In algebraic geometry, one of  the fundamental theorems is Hilbert’s Nullstellensatz.

Weak version:

Weak Hilbert’s Nullstellensatz: If k is algebraic closed field then the maximal ideals of k[x_1, \dots, x_n] are exactly of the form (x_1 - a_1, \dots, x_n -a_n) for some a_i \in k.

Some cases:

If k = \mathbb{C}, a system of polynomials equation have a root ’cause V(I) \ne \emptyset.

If k = \mathbb{R}, there exists an ideal I \ne (x_1 - a_1, \dots, x_n -a_n) such that V(I) = \emptyset.

Another version:
\begin{theorem} Ideal I \subseteq k[X_1, \dots, X_n] with k is algebraic closed. Then V(I) = \emptyset implies I = k[X_1, \dots,X_n].
\end{theorem}

Moreover, k = \mathbb{C}, if we have a system of polynomials equation (f_1 = 0, f_2 = 0, \dots, f_k = 0),  if this one have no root then there exist g_1, \dots, g_k \in \mathbb{C}[X_1,\dots,X_n]

s.t. f_1(X)g_1(X) + f_2(X)g_2(X) + \dots + f_k(X)g_k(X) = 1.

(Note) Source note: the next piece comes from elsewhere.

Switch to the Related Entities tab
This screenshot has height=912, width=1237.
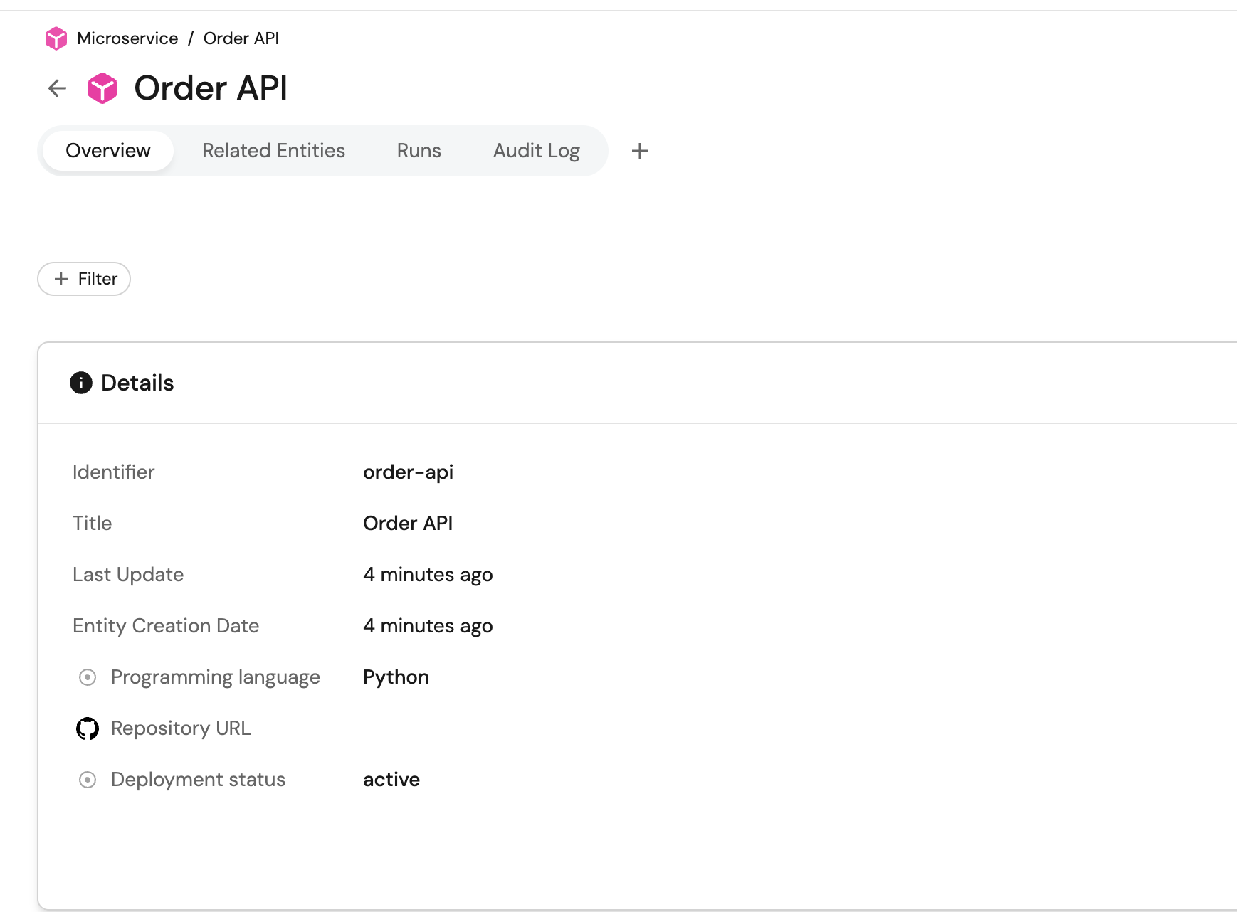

For example (Parrilo): Consider following polynomials over \mathbb{C}:

f_1(x) = x^2 + y^2 - 1 =0,

f_2(x) = x + y = 0,

f_3(x) = 2x^3 + y^3 +1 = 0.

There exist:

g_1(x) = \frac{1}{7}(1 - 16x - 12y - 18xy - 6y^2),

g_2(x) = \frac{1}{7}(-7y - x +4y^2 - 16 + 12xy + 2y^3 + 6y^2x),

g_3(x) = \frac{1}{7}(8 + 4y)

s.t. f_1g_1 + f_2g_2 + f_3g_3 = 1.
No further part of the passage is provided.